O promotor da cidade apontou para os vereadores responsáveis a importância de fixar uma taxa já que “nos últimos anos, evitávamos fazer um pé (taxa) particular sobre os vinhos que são coletados nas vinhas de Baise e Chambertin de Gevrey, embora eles superem os outros em bondade. Isso causou grande dano aos viticultores que os cultivam”. Assim, a Câmara Municipal decidiu estabelecer uma tarifa especial para os vinhos Clos de Bèze e Chambertin.

Confusão com Chambertin

Os vinhos do Clos de Bèze foram vendidos por muito tempo sob o nome de “Chambertin” durante o século XVIII. Foi também por volta de 1772 que os topónimos “Clos de Bèze” e “Chambertin” se encontraram definitiva e intimamente ligados, como na atual denominação de “Chambertin-Clos de Bèze”.

Um livro de memórias escrito pelo advogado Argenton em 1761 falava do “Clos en Bèze dit Chambertin”; enquanto outro escrito no mesmo ano por um cônego de Langres, M. Rigollot, referia-se ao vinhedo como “Clos de Bèze Chambertin”.

Depois da família Jomard, deve-se dizer que Claude Jobert foi um dos grandes arquitetos da reputação de Chambertin-Clos de Bèze, conduzindo-o na direção de uma produção de qualidade. O nome do climat adquiriu tamanha fama em seu tempo que chegou a ser apontado, em 1756, com título honorário de “Jobert de Chambertin”. Este vinho era então, simplesmente, o mais famoso Cru da Borgonha.

No início de sua fama comum, os climats de Bèze e Chambertin eram considerados distintos entre si, cada um compartilhando a fama igualmente. A lógica do comércio dos finais do século XVIII e inícios do século XX favorece o desenvolvimento de denominações de renome na estrita geografia dos lugares e, assim, o nome de Bèze foi desaparecendo pouco a pouco em benefício de Chambertin – do qual falavam então todos os trabalhos sobre o vinho sem necessariamente mencionar o primeiro.

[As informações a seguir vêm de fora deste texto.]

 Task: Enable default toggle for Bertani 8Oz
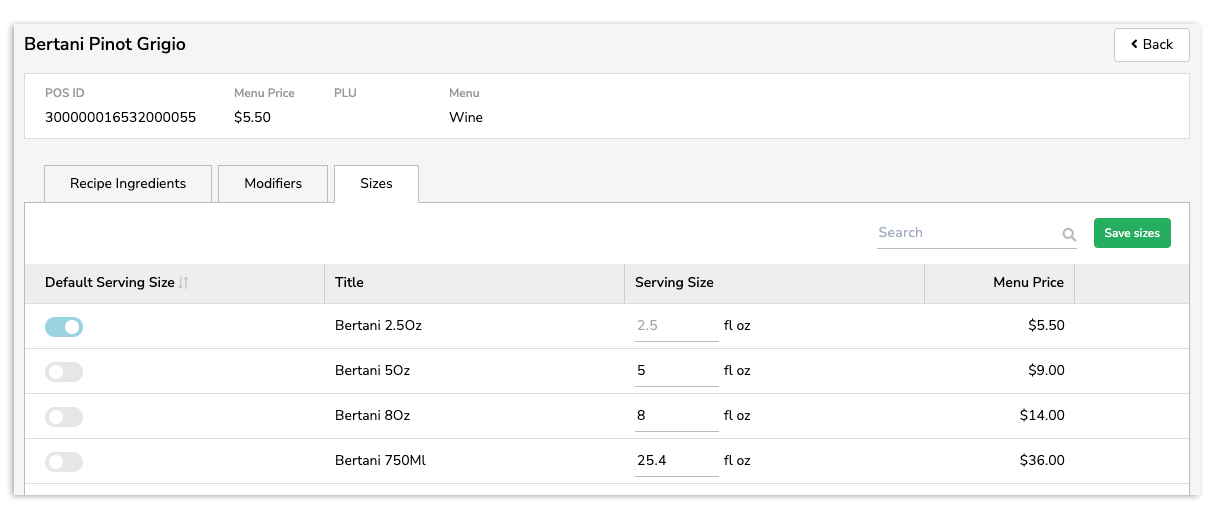tap(64, 417)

Na época, a produção do Clos de Bèze era totalmente subserviente ao nome de Chambertin.

A volta

No entanto, com o movimento de adoção dos decretos de denominação, o nome de Clos de Bèze recuperou seu lugar ao lado de Chambertin. Os sindicatos do vinho que se formaram em Gevrey-Chambertin nas décadas de 1920 e 1930 conseguiram que os legisladores admitissem a distinção e, portanto, o reconhecimento dos diferentes climats que então reivindicavam o nome de Chambertin.

A associação de defesa da denominação Chambertin criada em 1929 e integrada, sob a presidência do General Lambourseau, pelos proprietários dos dois climats, estipulava em seus estatutos o objetivo explícito de defender as denominações Chambertin e Chambertin-Clos de Bèze. Isso foi feito pelo julgamento de delimitação de 2 de fevereiro de 1931, no qual os membros do sindicato eliminaram desta área de denominação os proprietários de Mazy, Latricières, Mazoyeres, Charmes, Griotte e Chapelle.

Eles, portanto, tiveram que incluir seu climat preciso nos rótulos, apenas reforçados, se assim o desejassem, pela denominação de Chambertin. Finalmente, o decreto AOC emitido em 31 de julho de 1936 reconheceu oficialmente as duas denominações bem definidas de Chambertin e Chambertin-Clos de Bèze. E hoje os nomes não se confundem mais.